My post about the ACA Cruising Canoe, sans rudder, elicited a comment and also an email, an unprecedented response for this blog. Both readers pointed out that there exists in the UK, a small sailing craft copied after a local wild fowl gunning punt, that is raced with no rudder, just a paddle, and even more surprising, no daggerboard either. Truth be told, I had stumbled across the Dylan Winter video on the West Mersea Duck Punt and already had it penciled in as one of my classes for my "Look Ma, No Rudder" series. Plus, Paul Mullings, pointed me to their website and some more digging on the Internet fleshed out more of the West Mersea Punt story.

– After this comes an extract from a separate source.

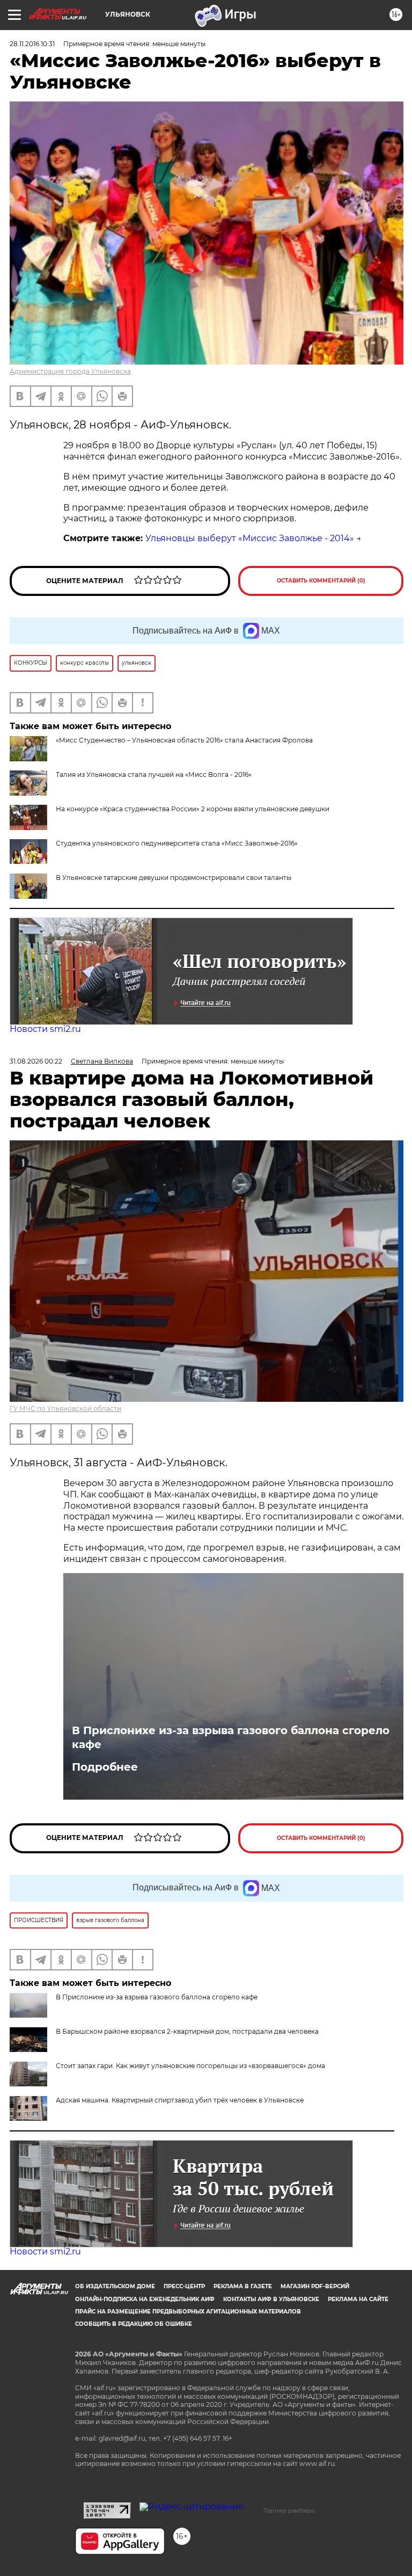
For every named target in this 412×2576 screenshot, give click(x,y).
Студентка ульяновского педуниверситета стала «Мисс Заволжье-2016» (177, 843)
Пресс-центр (184, 2286)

The West Mersea Duck Punt is, what we call in the U.S, a flat bottom skiff. Being a craft designed to sneak up on wild fowl, it has very low freeboard and narrow beam. A local boatbuilder took the traditional design and converted it to 12mm plywood. He sells the plywood shell to homebuilders to finish off. The rig looks to be an Optimist sprit rig. The steering paddle is plopped into an oarlock on the leeward side and, like the ACA Cruising Canoe, the steering position forces the skipper to recline about in the middle of the punt. According to Dylan Winter, lateral resistance depends on heeling the punt to get the chine into the water. It must be very interesting to watch the fleet race, particularly since most racing takes place in the winter and, as far as I can see, they have no buoyancy for self rescue. Some of the paddling techniques on the turns are identical to the ACA Cruising Canoe but I'm sure there are some other racing techniques unique to the West Mersea Duck Punt.
According to the website, they have 20 and growing certified crazies that have put one of these craft together. My type of crazy.
Dylan Winters, the great sailing/travelogue videographer, documents his Duck Punt build over here.
And a video on light air Duck Punt Racing;
We also have in the U.S, the Barnegat Bay Sneakbox and the Delaware Ducker, two other gunning craft that evolved to become some very smart sailing dinghies.